MP: During this time, you had a ...

EH: Skirmish.

MP: You know what I'm getting at. You had a stand-in for Russell Means at some point here.

EH: Uhm-uhm. Yeah, that's the skirmish.

MP: So, what happened?

EH: Let me just finish this day ... end of the day, we're three or four miles out. Everybody's starting to head home. Sun's coming down. They offer us a ride, myself, Curtis, and Musgrove ... we're in a canoe, kind of goofing off now. "No. We're going to play in the canoe a little bit. We'll catch the next boat." The boat never comes. We have to canoe all the way back to the landing.

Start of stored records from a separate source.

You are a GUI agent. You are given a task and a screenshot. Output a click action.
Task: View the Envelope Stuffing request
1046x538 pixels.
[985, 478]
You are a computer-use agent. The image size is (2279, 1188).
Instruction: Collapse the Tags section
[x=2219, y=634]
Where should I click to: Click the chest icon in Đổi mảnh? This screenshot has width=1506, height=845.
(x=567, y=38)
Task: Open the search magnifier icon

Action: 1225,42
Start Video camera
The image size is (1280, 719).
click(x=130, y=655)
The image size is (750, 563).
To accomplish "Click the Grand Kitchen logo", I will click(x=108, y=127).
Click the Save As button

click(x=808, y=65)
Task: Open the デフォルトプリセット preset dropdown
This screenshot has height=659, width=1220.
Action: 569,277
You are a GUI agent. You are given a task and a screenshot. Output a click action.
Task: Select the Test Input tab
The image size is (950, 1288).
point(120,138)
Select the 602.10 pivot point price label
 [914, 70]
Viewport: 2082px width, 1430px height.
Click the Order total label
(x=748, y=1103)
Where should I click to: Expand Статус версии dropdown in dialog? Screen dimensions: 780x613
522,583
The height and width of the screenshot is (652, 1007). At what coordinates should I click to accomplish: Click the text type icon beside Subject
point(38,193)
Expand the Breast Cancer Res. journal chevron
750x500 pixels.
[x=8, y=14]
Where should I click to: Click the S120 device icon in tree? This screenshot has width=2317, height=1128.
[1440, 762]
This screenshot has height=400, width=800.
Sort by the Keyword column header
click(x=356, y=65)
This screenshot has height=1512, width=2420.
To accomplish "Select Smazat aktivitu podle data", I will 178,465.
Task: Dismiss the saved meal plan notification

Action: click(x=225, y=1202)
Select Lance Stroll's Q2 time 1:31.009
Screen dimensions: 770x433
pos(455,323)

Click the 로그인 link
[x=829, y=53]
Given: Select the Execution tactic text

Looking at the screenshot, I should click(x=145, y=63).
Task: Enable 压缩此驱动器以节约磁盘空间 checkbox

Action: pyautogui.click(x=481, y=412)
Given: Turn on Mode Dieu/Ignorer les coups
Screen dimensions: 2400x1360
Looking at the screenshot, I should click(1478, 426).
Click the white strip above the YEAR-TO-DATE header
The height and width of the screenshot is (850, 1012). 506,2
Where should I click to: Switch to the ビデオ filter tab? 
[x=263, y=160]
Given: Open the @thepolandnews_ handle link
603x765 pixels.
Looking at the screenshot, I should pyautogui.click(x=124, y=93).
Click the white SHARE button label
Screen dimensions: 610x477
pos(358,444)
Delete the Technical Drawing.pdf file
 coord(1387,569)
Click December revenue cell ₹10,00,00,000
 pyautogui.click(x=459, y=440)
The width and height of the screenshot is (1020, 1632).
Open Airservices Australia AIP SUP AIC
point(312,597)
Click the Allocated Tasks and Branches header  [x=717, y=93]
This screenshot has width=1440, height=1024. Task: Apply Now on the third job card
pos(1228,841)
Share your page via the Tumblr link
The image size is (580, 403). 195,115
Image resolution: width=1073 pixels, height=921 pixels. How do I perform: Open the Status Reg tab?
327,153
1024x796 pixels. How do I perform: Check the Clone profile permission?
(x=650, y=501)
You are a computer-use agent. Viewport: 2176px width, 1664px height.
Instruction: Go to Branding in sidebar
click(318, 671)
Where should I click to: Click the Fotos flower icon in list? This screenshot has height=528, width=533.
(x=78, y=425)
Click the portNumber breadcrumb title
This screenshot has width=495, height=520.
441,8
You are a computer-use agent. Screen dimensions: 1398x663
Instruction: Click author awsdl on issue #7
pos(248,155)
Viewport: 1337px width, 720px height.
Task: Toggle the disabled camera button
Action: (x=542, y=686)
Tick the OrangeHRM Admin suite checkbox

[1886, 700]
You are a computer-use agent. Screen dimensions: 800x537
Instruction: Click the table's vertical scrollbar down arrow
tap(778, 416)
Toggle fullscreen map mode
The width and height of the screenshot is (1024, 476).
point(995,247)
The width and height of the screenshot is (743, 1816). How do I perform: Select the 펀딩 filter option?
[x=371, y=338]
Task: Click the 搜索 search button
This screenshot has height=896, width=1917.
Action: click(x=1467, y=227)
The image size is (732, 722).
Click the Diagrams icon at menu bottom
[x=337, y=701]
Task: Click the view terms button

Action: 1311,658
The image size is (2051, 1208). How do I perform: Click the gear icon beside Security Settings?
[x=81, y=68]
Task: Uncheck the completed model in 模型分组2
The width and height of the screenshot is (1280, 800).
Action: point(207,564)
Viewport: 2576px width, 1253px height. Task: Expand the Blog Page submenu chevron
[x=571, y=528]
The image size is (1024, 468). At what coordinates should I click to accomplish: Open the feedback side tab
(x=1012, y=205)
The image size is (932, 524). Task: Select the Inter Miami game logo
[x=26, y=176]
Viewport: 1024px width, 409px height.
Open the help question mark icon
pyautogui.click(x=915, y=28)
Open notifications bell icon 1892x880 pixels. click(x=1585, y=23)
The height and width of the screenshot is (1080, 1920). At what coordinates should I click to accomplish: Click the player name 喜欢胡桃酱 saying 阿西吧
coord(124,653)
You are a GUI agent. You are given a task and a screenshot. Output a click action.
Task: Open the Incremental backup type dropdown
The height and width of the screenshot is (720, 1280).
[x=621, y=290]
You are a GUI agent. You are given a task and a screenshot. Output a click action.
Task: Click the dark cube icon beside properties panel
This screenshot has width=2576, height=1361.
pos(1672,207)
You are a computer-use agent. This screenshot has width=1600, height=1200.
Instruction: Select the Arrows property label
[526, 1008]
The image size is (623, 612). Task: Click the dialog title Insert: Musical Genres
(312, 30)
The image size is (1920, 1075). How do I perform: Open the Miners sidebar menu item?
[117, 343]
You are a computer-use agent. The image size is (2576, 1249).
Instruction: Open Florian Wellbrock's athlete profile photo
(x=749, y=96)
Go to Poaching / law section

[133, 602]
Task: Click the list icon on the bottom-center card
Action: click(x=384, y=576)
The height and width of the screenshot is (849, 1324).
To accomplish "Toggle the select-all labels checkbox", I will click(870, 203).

Well, we had that little motor, so finally we give up on canoes and kind of set back and take it easy. It took us an hour to get back to land. All these boats just passing us by ... Ok, anyway, to the morning hour ... We get on the lake. There's a little inlet, where the French campsite was set up. To the right of all of the other stuff, where the canoe launch was. We're going into this alcove, and it's supposed to appear that we're coming to the river. We're new with the canoes. We can't get them to go where Michael Mann wants them to go. He wants us to stay together, and we're not able to stay together. One of us is ahead of the other. We can't maintain our distance between each other. The operator of the barges, of course, is having his own problems, as well. Fighting both of us and maintaining somewhat of a wake control. In other words, the ripples in the water. He [Mann] was losing his temper quite easily. He blurts out, "Can you not ..", no, he looks at Russell ... I don't know if he meant to direct it at Russell Means, or if was just a general thing, but the words, pretty much, came out, "You are Indian! Do you not know how to run a canoe?" Russell Means just blows up. Starts giving Michael Mann down the road. Michael Mann shouts out to him, "F___ You!" Russell Means says, "F___ you, too! Take me to the shore!"